SQLJuniorsqlgroup-byhavingduplicatesaggregation
Short answer
Short answer: GROUP BY collapses rows into groups by one or more columns and lets you apply aggregate functions. HAVING filters those groups — like WHERE but applied after aggregation.
Detail
GROUP BY is the building block for spotting duplicates and summarising test data. HAVING is WHERE for aggregated results.
Finding duplicates — the classic pattern:
SELECT email, COUNT(*) AS cnt
FROM users
GROUP BY email
HAVING COUNT(*) > 1;
This returns every email address that appears more than once — meaning duplicate user registrations slipped through.
Full duplicate rows — if you want the actual IDs involved, wrap it in a subquery or CTE:
SELECT *
FROM users
WHERE email IN (
SELECT email
FROM users
GROUP BY email
HAVING COUNT(*) > 1
);
Other QA uses of GROUP BY + HAVING:
- Find test runs where more than N tests failed
- Find products with zero inventory (HAVING COUNT = 0 or SUM = 0)
- Validate that every user has exactly one active session
// EXAMPLE
-- Emails registered more than once
SELECT email, COUNT(*) AS duplicate_count
FROM users
GROUP BY email
HAVING COUNT(*) > 1
ORDER BY duplicate_count DESC;
-- Orders with more than 10 line items (potential data anomaly)
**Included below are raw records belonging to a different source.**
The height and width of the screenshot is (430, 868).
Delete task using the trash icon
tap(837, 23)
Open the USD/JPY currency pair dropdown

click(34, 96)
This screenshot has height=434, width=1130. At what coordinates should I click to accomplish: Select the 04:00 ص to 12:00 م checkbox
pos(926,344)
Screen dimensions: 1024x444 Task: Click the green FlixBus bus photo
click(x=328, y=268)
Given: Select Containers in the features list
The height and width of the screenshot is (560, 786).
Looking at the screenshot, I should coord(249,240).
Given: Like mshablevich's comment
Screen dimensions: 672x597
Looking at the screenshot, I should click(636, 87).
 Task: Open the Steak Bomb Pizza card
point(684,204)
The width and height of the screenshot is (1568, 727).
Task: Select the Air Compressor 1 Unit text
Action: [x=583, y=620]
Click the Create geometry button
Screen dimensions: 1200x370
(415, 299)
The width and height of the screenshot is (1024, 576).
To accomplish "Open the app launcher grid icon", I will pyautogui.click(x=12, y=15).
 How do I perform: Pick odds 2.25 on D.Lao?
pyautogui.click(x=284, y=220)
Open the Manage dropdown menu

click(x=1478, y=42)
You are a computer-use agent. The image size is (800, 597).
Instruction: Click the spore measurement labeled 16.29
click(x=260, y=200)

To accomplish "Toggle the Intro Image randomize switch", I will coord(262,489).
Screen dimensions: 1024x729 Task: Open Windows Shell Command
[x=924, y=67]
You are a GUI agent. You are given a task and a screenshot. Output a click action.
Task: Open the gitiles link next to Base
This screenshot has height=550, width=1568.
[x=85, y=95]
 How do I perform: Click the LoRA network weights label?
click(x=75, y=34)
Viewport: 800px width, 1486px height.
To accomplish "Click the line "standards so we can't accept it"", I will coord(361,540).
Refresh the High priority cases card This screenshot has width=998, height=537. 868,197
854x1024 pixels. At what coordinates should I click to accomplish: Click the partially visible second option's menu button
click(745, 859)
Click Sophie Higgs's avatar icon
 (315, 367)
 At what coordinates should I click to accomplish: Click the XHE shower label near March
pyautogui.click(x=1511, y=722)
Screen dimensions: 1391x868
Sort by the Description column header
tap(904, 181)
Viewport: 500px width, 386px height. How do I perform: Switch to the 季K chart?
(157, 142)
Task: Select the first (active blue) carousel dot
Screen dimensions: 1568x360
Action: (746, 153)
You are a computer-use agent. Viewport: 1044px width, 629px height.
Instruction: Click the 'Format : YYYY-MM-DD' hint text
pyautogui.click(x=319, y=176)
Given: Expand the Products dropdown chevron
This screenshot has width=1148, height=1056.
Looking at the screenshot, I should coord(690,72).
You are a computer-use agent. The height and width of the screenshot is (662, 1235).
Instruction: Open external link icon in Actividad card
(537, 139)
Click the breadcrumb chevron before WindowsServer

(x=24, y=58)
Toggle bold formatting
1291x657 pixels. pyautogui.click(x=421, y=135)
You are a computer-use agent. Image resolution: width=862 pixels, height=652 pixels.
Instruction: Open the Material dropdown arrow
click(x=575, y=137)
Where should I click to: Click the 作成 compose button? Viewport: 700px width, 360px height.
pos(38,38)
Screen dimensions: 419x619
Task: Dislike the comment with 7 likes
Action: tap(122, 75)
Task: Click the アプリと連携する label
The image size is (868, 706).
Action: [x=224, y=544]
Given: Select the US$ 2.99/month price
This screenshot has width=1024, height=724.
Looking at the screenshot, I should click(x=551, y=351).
SELECT order_id, COUNT(*) AS line_count
FROM order_items
GROUP BY order_id
HAVING COUNT(*) > 10;// WHAT INTERVIEWERS LOOK FOR
The HAVING COUNT(*) > 1 duplicate pattern is a must-know. Explain that WHERE filters before aggregation and HAVING filters after.
// COMMON PITFALL
Trying to use WHERE on an aggregate (WHERE COUNT(*) > 1) — that's a syntax error. HAVING is the right clause.